- Location: Picarquín
- Country: Chile
- Date: 27 December 1998 to 6 January 1999
- Attendance: 30,519 Scouts (est)
| Previous 18th World Scout Jamboree | Next 20th World Scout Jamboree |

= 19th World Scout Jamboree =

The 19th World Jamboree (Spanish: 19º Jamboree Scout Mundial) in Chile, the first ever in South America, took place at a 7400 acre site (Hacienda Picarquín) in the foothills of the Andes, some 38 mi south of the capital city of Santiago. For 11 days, from 27 December 1998 to 6 January 1999, approximately 30,519 Scouts and leaders from nearly every Scout association in the world assembled for this 4-yearly event.

The Jamboree started with a drought, prompting water to be diverted from the City of Rancagua, with sailing activities proving difficult owing to the lack of proper water bodies on Picarquín. The Jamboree sported the third Global Development Village program and was opened by Chilean president Eduardo Frei Ruiz-Tagle.

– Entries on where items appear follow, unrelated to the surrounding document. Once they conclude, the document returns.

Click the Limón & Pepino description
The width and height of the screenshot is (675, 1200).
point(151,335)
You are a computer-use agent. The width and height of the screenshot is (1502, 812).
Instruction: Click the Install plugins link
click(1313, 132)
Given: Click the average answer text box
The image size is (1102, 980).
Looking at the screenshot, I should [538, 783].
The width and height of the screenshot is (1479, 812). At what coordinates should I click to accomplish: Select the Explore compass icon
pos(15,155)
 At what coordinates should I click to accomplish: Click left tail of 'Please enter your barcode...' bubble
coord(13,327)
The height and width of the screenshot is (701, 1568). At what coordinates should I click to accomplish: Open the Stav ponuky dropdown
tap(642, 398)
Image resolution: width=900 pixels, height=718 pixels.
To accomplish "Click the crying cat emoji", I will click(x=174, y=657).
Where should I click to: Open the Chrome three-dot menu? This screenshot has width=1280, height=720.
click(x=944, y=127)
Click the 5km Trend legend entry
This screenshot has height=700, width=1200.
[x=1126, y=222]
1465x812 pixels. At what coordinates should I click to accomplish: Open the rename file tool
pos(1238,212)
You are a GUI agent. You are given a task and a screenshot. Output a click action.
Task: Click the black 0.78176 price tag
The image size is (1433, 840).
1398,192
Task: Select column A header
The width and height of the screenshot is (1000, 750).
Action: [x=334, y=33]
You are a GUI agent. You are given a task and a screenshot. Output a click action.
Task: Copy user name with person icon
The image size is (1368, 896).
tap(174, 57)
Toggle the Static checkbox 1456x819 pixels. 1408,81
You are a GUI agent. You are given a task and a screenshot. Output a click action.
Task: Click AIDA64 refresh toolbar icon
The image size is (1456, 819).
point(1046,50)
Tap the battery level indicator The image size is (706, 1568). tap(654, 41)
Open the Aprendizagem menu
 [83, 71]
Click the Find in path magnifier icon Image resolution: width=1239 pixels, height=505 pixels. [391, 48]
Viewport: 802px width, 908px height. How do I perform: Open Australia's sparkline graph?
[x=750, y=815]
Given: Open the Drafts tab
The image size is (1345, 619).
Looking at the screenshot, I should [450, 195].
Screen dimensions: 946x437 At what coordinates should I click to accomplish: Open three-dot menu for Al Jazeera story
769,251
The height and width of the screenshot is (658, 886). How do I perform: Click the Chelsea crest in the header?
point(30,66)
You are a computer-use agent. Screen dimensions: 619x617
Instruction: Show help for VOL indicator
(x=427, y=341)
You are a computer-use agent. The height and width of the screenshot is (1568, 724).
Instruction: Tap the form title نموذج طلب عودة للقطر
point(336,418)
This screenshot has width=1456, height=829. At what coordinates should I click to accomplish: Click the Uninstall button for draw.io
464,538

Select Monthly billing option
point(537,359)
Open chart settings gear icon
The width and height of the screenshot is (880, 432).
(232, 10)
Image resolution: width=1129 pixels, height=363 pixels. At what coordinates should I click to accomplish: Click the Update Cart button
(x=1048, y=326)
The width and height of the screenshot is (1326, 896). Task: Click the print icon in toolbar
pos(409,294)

A daily newspaper, el Talí, was produced for the camp.

==Theme==
The jamboree theme was "Building Peace Together". The program included full days of patrol activities. These included:
- The Global Development Village, with exhibits and workshops devoted to science and technology, cultural and artistic expression, environmental issues, and intercultural peace and understanding.
- A tournament trail of physical challenges and typical games from all across the Americas.
- A day of community service in nearby villages.
- An overnight hike through the site's 5700 acre of rugged and desert-like countryside.
- Day visits to area farms, fruit-packing factories, and mining works — ending with a country barbecue and folklore activity in Rancagua, the region's capital city.